How to Prepare for the Lapsing $5 Million Gift Tax Exemption

By Richard P. Trumpler, TEP.

Use the Summer Lull to Get Your Clients Ahead of a Stormy Tax Season Summer is traditionally when investors leave town and many advisors catch up on paperwork, vacation time or sleep. But this year, signs of a storm on the horizon mean that far from lightening up on your client outreach activities, it’s time to double down.

Tax planners have been wary about the looming simultaneous expiration of various rates, rules and exemptions — usually lumped together as “the Bush tax cuts” — for years.

But this year, depending on November election results, we could actually see the long-dreaded “taxageddon” come true.

Now is the time for all advisors to contact every client with more than $3 million in investable assets to make sure that they understand that the window to take advantage of the best gift tax environment in history may be closing fast.

Death is inevitable, but many estate and gift taxes are not. High-net-worth families will never have a better opportunity to reduce their taxable estates through tax-free gifting.

Your clients may not be watching their account balances this summer, but even if you only provide a simple illustration, the math should convince anyone about the high price of delay.

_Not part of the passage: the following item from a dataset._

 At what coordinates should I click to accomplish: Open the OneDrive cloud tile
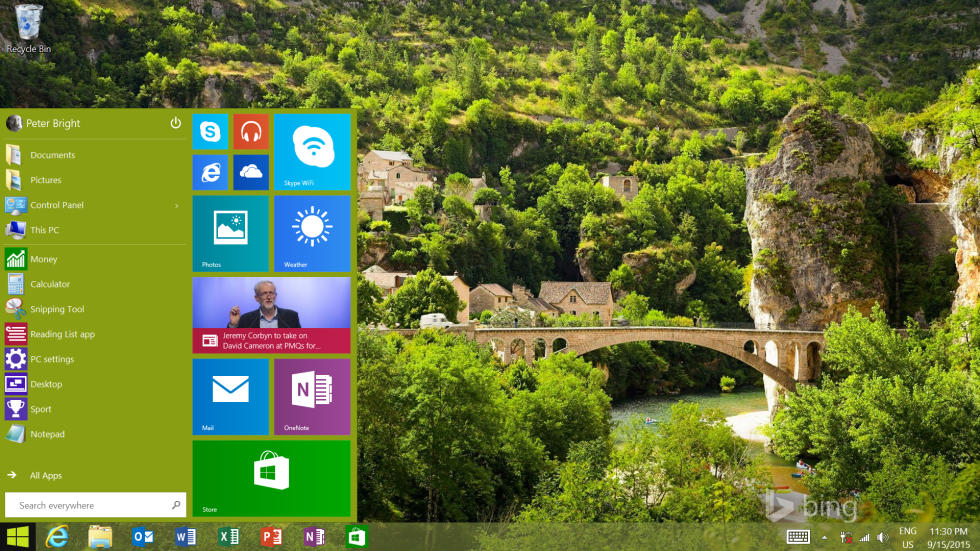251,172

Assume that a married couple gifts $10.24 million in assets to their children. If the gift occurs in 2012, the full amount of the gift falls within the federal lifetime gift-tax exemption. If the couple waits until 2013 and present law is allowed to lapse, only $2 million would fall within the lifetime gift tax exemption. With the top estate tax rate set to increase to 55%, locking in the 2012 rules adds approximately $4.5 million to the after-tax wealth the couple’s descendants can enjoy.

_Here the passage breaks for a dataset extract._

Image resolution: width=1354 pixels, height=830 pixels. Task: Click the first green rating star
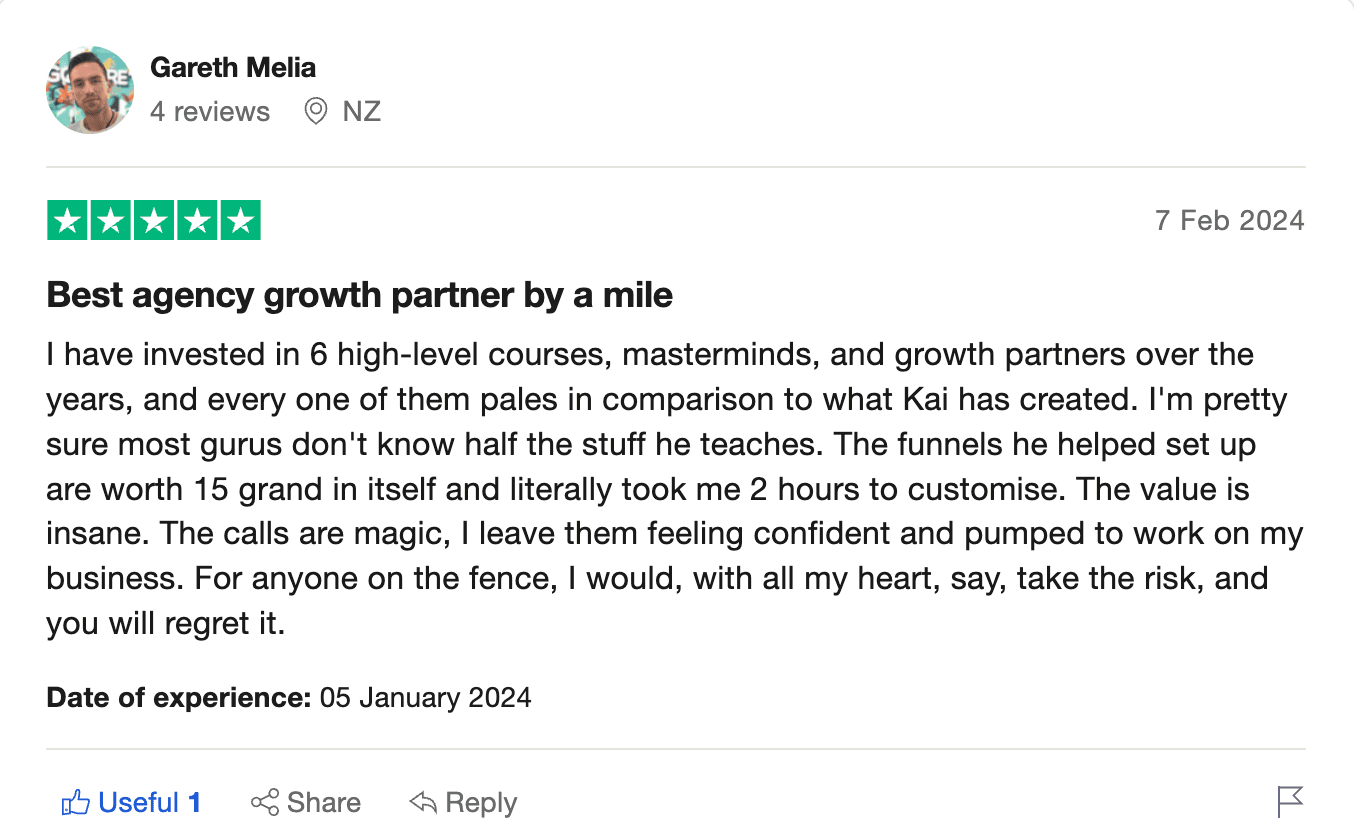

Ideally, this example will make your clients more receptive to revisiting their gifting programs before the end of the year.

It also helps to provide a concrete profile of the type of investor who stands to lose the most by any extensive rollback of the tax code.

Any clients who see themselves falling into the following categories will be especially motivated to take action:

  • Estate Size: Gifting strategies are important this year for individuals with estates greater than $1 million because next year the tax-free gifting limit may be $1 million. Obviously, the larger a client’s estate, the greater the motivation should be to consider maximizing gifts in 2012.
  • Age/Health: A key element of any gifting strategy is to determine how much the donor can afford to give away and maintain current lifestyle needs. A 90-year-old donor in poor health with a $6 million estate may feel comfortable giving away $5 million. A 40-year-old with $100 million may not be comfortable giving away a dime since, as Jim Morrison noted, the future’s uncertain and the end is always near.
  • Ego: Woody Allen once noted that he did not want to achieve immortality through his work; he wanted to achieve immortality by not dying. For the rest of us, an important motivator behind any gift is the donor’s desire to be remembered. The advantage of using lifetime gifts — philanthropic or otherwise — is that the donor can experience the happiness that their gift creates while they are still alive.
  • Tax Protest: Large gifts can be very emotionally rewarding to a donor who believes that government is big enough and should only receive the minimum amount of taxes that his or her estate is absolutely required to pay.

Overcoming Resistance

It is easy to understand who can most benefit from making large gifts in 2012. So why do wealthy individuals fail to use what may be a once-in-a-lifetime opportunity to pass a large amount of assets out of their taxable estate?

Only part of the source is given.